Sempre existiram comerciantes na Europa, desde o Império Romano. Mas os poucos grandes comerciantes do século XIII eram diferentes. Operavam nos mercados internacionais, conheciam os países do mundo, eram espetacularmente ricos e acima de tudo enriqueceram suas cidades dando-lhes esplendor. Eles eram ricos, mas ainda não eram capitalistas, porque eram habitados por um espírito ainda medieval: "Para o pré-capitalista, é preciso não só distinguir entre meios lícitos e ilícitos na aquisição de riqueza (algo que acontece, em outra medida, também no caso do capitalista), mas também distinguir entre intensidade lícita e ilícita no uso de meios lícitos. A moral para o pré-capitalista não só condena os meios ilícitos, mas também limita o uso do lícito" (Fanfani, p. 18). A moralidade econômica pré-capitalista se moveu dentro de um espaço marcado por dois eixos pre-cartesianos: a licitude e a intensidade. Esses dois eixos estavam inter-relacionados, porque a evolução, a partir do século XIII, da legalidade dos juros e do lucro teve consequências também no campo da intensidade (se é legítimo, dentro de certos limites, fazer dinheiro com dinheiro, isso confere indiretamente um status ético mais positivo à própria riqueza). Com o nascimento do espírito capitalista, o segundo eixo (intensidade) desapareceu e restou apenas o eixo lícito-ilício, cada vez mais definido pelas leis dos estados e cada vez menos pela religião. A intensidade deixou de estar sujeita ao julgamento da licitude e, no contexto protestante, a riqueza tornou-se um indicador da bênção de Deus. Apareceu a ética do capitalismo. Uma mudança radical de espírito com relação à riqueza criou o capitalismo, quando de repente o enriquecimento individual tornou-se uma bênção.

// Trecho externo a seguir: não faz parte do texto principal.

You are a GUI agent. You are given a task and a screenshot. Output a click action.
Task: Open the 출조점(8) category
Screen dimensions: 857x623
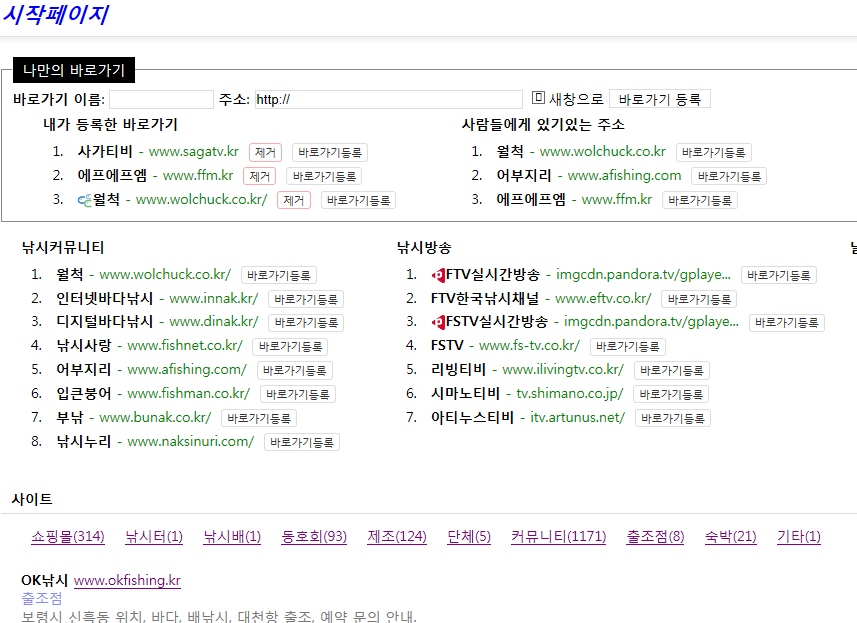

A questão pertinente, sempre atual, embora não nova, é: O espírito do capitalismo moderno foi uma consequência do desenvolvimento do espírito econômico dos comerciantes medievais ou implicou em sua traição? O DNA do Bardi e do Datini era o mesmo que o dos Rockfellers e dos Bill Gates, ou houve um salto de espécies?
A escola católica de economia, de Toniolo a Barbieri e Fanfani, viu o nascimento do capitalismo e, portanto, a mudança do espírito econômico na passagem da Idade Média para a Modernidade, como um declínio e decadência moral do espírito econômico: "A Reforma, com seu espírito informativo, removeu o freio sobre ganhos rápidos e menos honestos, ao mesmo tempo informando e removendo a tradição científica católica e o direito canônico, arrancando das mãos da Igreja a disciplina moral das relações econômicas, que sempre foi orientada para manter o homem contra o capital. A partir daquele momento começou a evolução desenfreada da economia capitalista" (Giuseppe Toniolo, "L'economia capitalistica moderna", 1893, p. 221).
Apesar de algumas distinções entre os autores, esses estudiosos católicos interpretaram o capitalismo moderno como uma traição ao humanismo medieval. A cultura dominante do século XX considerava essa leitura "católica" obsoleta e, em última análise, errada. Mas um capitalismo "descontrolado", que está deteriorando o planeta e aumentando as desigualdades, não deveria nos levar a abrir um novo estágio crítico do espírito do capitalismo?